Assignment → Return every record verbatim.

'''

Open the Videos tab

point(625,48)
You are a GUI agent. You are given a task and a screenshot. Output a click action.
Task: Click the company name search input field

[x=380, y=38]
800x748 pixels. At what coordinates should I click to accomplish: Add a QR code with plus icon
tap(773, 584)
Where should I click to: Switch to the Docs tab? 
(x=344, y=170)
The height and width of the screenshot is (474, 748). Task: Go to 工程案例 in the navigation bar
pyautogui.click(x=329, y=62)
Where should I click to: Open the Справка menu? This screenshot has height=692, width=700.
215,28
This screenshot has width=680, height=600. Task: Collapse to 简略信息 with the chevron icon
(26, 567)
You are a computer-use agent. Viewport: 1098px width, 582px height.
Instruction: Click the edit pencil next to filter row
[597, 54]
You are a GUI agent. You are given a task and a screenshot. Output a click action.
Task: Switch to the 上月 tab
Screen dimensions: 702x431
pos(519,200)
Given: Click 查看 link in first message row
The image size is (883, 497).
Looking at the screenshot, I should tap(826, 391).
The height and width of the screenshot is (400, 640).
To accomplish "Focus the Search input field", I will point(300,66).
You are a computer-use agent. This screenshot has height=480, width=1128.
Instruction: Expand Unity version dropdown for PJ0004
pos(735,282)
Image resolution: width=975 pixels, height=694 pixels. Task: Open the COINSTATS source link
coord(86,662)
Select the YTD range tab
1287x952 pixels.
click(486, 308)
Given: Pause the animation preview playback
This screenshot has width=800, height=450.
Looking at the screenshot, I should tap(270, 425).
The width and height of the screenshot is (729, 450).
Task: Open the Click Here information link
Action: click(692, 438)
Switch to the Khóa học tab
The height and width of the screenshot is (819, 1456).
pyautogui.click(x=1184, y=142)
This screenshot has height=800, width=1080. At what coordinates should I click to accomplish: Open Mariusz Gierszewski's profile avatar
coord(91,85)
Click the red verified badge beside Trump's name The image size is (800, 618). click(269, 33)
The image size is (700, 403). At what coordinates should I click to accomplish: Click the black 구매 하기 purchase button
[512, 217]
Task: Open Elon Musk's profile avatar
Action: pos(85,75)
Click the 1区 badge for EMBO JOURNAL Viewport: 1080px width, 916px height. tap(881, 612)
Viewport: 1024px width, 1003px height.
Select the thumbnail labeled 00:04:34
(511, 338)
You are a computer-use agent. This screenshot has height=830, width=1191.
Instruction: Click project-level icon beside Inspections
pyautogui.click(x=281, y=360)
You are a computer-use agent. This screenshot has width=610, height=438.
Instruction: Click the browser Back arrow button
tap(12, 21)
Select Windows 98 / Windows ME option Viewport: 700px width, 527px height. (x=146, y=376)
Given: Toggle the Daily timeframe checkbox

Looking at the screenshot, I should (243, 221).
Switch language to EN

'''

Exercise output →
Open the Videos tab

point(625,48)
You are a GUI agent. You are given a task and a screenshot. Output a click action.
Task: Click the company name search input field

[x=380, y=38]
800x748 pixels. At what coordinates should I click to accomplish: Add a QR code with plus icon
tap(773, 584)
Where should I click to: Switch to the Docs tab? 
(x=344, y=170)
The height and width of the screenshot is (474, 748). Task: Go to 工程案例 in the navigation bar
pyautogui.click(x=329, y=62)
Where should I click to: Open the Справка menu? This screenshot has height=692, width=700.
215,28
This screenshot has width=680, height=600. Task: Collapse to 简略信息 with the chevron icon
(26, 567)
You are a computer-use agent. Viewport: 1098px width, 582px height.
Instruction: Click the edit pencil next to filter row
[597, 54]
You are a GUI agent. You are given a task and a screenshot. Output a click action.
Task: Switch to the 上月 tab
Screen dimensions: 702x431
pos(519,200)
Given: Click 查看 link in first message row
The image size is (883, 497).
Looking at the screenshot, I should tap(826, 391).
The height and width of the screenshot is (400, 640).
To accomplish "Focus the Search input field", I will point(300,66).
You are a computer-use agent. This screenshot has height=480, width=1128.
Instruction: Expand Unity version dropdown for PJ0004
pos(735,282)
Image resolution: width=975 pixels, height=694 pixels. Task: Open the COINSTATS source link
coord(86,662)
Select the YTD range tab
1287x952 pixels.
click(486, 308)
Given: Pause the animation preview playback
This screenshot has width=800, height=450.
Looking at the screenshot, I should tap(270, 425).
The width and height of the screenshot is (729, 450).
Task: Open the Click Here information link
Action: click(692, 438)
Switch to the Khóa học tab
The height and width of the screenshot is (819, 1456).
pyautogui.click(x=1184, y=142)
This screenshot has height=800, width=1080. At what coordinates should I click to accomplish: Open Mariusz Gierszewski's profile avatar
coord(91,85)
Click the red verified badge beside Trump's name The image size is (800, 618). click(269, 33)
The image size is (700, 403). At what coordinates should I click to accomplish: Click the black 구매 하기 purchase button
[512, 217]
Task: Open Elon Musk's profile avatar
Action: pos(85,75)
Click the 1区 badge for EMBO JOURNAL Viewport: 1080px width, 916px height. tap(881, 612)
Viewport: 1024px width, 1003px height.
Select the thumbnail labeled 00:04:34
(511, 338)
You are a computer-use agent. This screenshot has height=830, width=1191.
Instruction: Click project-level icon beside Inspections
pyautogui.click(x=281, y=360)
You are a computer-use agent. This screenshot has width=610, height=438.
Instruction: Click the browser Back arrow button
tap(12, 21)
Select Windows 98 / Windows ME option Viewport: 700px width, 527px height. (x=146, y=376)
Given: Toggle the Daily timeframe checkbox

Looking at the screenshot, I should (243, 221).
Switch language to EN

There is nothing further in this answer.